In accordance with Article 16 of law of, if the successful bidder fails to pay for an item, after notice to pay not having led to rectification of the situation, the item is re-auctioned at seller's request, in accordance with the "irresponsible bid" procedure; if the vendor does not make such a request within three months from the day of the auction, the sale is null and void as of right, without prejudice for damages payable by the irresponsible bidder. Moreover, Europ Auction reserves the right to claim from the irresponsible bidder interest at the legal rate, repayment of all additional costs incurred by reason of its default, and payment of the difference between the initial winning bid and the price at the irresponsible bid auction if it is lower, together with the costs generated by the new auction.

Storage and Shipping

Europ Auction shall give the sold lots to the winning bidder only after full payment of its purchase prices.

From the "hammer fall" on, the item shall be under the buyer's full responsibility. If need be, after eight days from the day of the sale, the buyer shall be charged Storage expenses.

The phone bidders or absent bidders who have not collected their lots before 10 a.m. on the day following the day of the sale, shall have to collect them at the Hotel des Ventes (3rd floor underground) and shall be charged storage fees. However, EUROP AUCTION gives them the possibility, on demand, to store the said lots, free of charge up to eight days, in Europ Auction's storage rooms.

Adress: Société MONIN 26 avenue Henri Barbusse 93100 BOBIGNY. TEL: + 33 1 80 60 36 10. 8:30/12:30 - 13h30/17:00.
Collection in Bobigny by appointment.
Bidding implies full acceptance of these general terms and conditions.

Premium

Costs payable by the buyer and bidder's liability:

In addition to the closing bid price, the buyer shall pay a bid commission of 25% excluding taxes (VAT in addition at the rate in force : 19.6% and 5.5% as applicable).

VAT and taxes

In the case of items originating from a country outside the European Union, marked with the symbol *, Import VAT must be added to the hammer price (19.6% and 5.5% as applicable).

After-sale Export : VAT collected as a part of the buyer's costs or on the occasion of an import may be refunded to the buyer upon proof of export within the legal time limit.

Obtaining an export licence may take four to six weeks. This time may be shortened appreciably, depending on the speed with which the buyer gives its instructions.

Condition:

All property is sold in the condition in which they were offered for sale with all their imperfections and defects.

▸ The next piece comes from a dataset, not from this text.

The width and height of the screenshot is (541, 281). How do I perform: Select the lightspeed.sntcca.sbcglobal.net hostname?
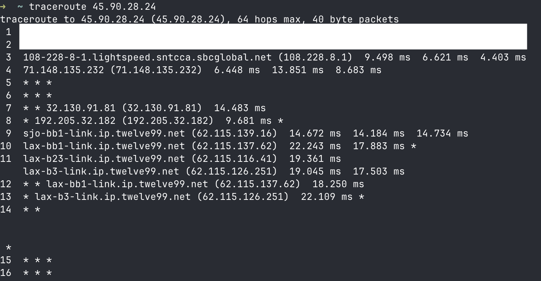(147, 57)
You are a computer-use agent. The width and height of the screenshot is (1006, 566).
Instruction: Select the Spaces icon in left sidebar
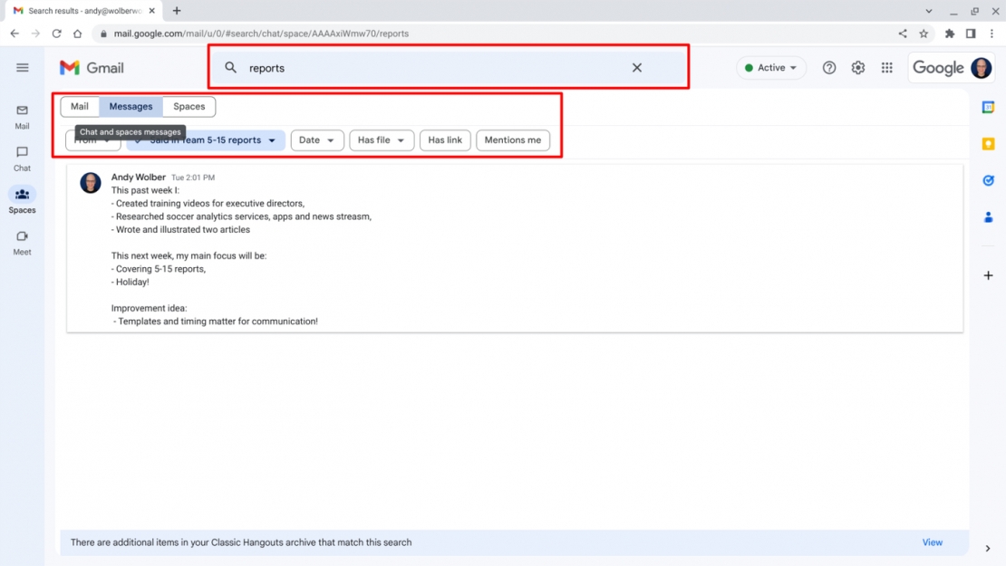click(x=22, y=197)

Prospective buyers are invited to examine any goods in which they may be interested, before the auction takes place, and notably during the exhibitions. No claim may be made for minor restorations or small damage after completion of the sale of the item.

Descriptions of the lots resulting from the catalogue, the reports, the labels and the verbal statements or announcements involves the liability of Europauction.

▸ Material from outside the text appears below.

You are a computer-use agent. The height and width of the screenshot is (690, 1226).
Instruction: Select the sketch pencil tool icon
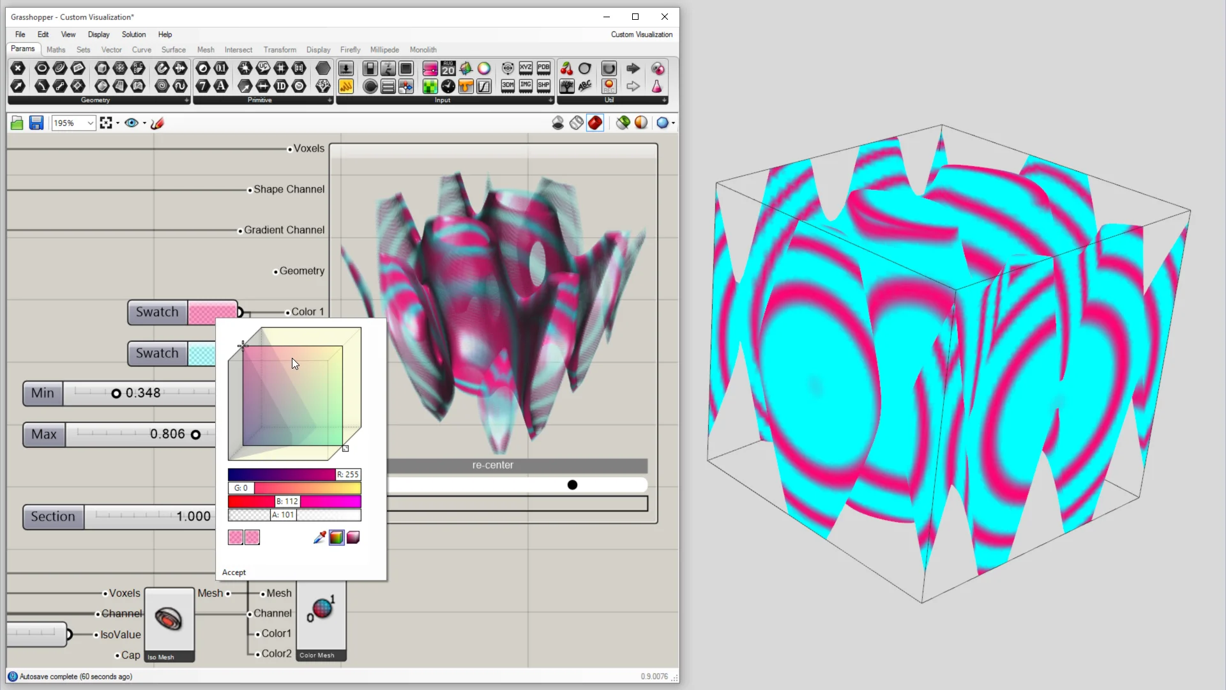pyautogui.click(x=157, y=123)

Descriptions may be altered orally or in writing at the time of the sale, or during the sale.

The statements made by Europauction relating to a restoration, mishap, or harm arisen concerning the lot are only made to facilitate the inspection thereof by the prospective buyer and remain subject to his own or to his expert's assessment.

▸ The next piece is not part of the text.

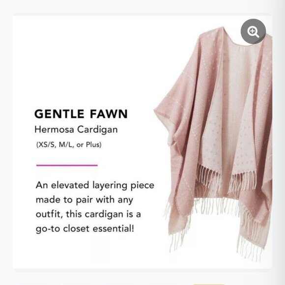The image size is (285, 285).
Task: Click the GENTLE FAWN brand heading
Action: point(81,114)
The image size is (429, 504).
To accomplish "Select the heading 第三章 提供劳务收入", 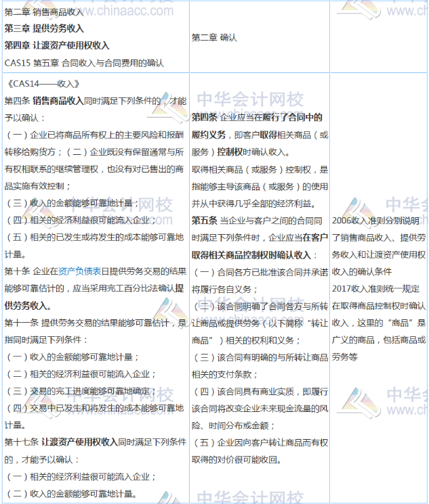I will pyautogui.click(x=44, y=28).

The absence of a statement by Europauction relating to a restoration, mishap or harm, in the catalogue, condition reports, on labels or orally, does not imply that the item is free from any current, past or repaired defects.

Inversely, the indication of any defect whatsoever does not imply the absence of any other defects.

Estimates are provided for guidance only and cannot be considered as implying the certainty that the item will be sold for the estimated price or even within the bracket of estimates. Estimates cannot constitute any guarantee whatsoever.